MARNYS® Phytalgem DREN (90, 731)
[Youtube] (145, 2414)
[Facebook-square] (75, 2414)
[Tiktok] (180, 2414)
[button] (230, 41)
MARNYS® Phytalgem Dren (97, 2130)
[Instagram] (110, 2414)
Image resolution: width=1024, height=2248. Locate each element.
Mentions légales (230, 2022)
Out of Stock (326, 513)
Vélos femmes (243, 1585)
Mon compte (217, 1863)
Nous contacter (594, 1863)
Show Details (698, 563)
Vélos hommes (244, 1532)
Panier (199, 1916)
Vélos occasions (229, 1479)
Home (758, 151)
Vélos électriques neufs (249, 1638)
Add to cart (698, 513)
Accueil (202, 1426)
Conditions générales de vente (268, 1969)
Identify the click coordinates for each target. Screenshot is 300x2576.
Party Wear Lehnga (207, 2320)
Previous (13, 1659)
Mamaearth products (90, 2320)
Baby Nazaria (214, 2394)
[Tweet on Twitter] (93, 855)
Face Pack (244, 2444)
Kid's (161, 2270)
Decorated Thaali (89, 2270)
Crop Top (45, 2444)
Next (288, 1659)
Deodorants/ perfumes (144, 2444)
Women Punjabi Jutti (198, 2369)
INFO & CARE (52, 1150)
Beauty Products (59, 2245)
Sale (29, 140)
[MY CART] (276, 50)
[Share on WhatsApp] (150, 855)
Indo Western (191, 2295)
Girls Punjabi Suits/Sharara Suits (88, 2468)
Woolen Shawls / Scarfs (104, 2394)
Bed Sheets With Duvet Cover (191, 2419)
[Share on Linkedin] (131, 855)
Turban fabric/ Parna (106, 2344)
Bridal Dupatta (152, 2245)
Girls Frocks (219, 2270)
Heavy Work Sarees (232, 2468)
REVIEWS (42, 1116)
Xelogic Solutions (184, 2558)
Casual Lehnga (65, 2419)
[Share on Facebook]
..............................
== WORK REQUIRED ==
Output the records above in their entirety, exactly.

== EXERCISE RESULT ==
MARNYS® Phytalgem DREN (90, 731)
[Youtube] (145, 2414)
[Facebook-square] (75, 2414)
[Tiktok] (180, 2414)
[button] (230, 41)
MARNYS® Phytalgem Dren (97, 2130)
[Instagram] (110, 2414)
Image resolution: width=1024, height=2248. Locate each element.
Mentions légales (230, 2022)
Out of Stock (326, 513)
Vélos femmes (243, 1585)
Mon compte (217, 1863)
Nous contacter (594, 1863)
Show Details (698, 563)
Vélos hommes (244, 1532)
Panier (199, 1916)
Vélos occasions (229, 1479)
Home (758, 151)
Vélos électriques neufs (249, 1638)
Add to cart (698, 513)
Accueil (202, 1426)
Conditions générales de vente (268, 1969)
Identify the click coordinates for each target. Screenshot is 300x2576.
Party Wear Lehnga (207, 2320)
Previous (13, 1659)
Mamaearth products (90, 2320)
Baby Nazaria (214, 2394)
[Tweet on Twitter] (93, 855)
Face Pack (244, 2444)
Kid's (161, 2270)
Decorated Thaali (89, 2270)
Crop Top (45, 2444)
Next (288, 1659)
Deodorants/ perfumes (144, 2444)
Women Punjabi Jutti (198, 2369)
INFO & CARE (52, 1150)
Beauty Products (59, 2245)
Sale (29, 140)
[MY CART] (276, 50)
[Share on WhatsApp] (150, 855)
Indo Western (191, 2295)
Girls Punjabi Suits/Sharara Suits (88, 2468)
Woolen Shawls / Scarfs (104, 2394)
Bed Sheets With Duvet Cover (191, 2419)
[Share on Linkedin] (131, 855)
Turban fabric/ Parna (106, 2344)
Bridal Dupatta (152, 2245)
Girls Frocks (219, 2270)
Heavy Work Sarees (232, 2468)
REVIEWS (42, 1116)
Xelogic Solutions (184, 2558)
Casual Lehnga (65, 2419)
[Share on Facebook]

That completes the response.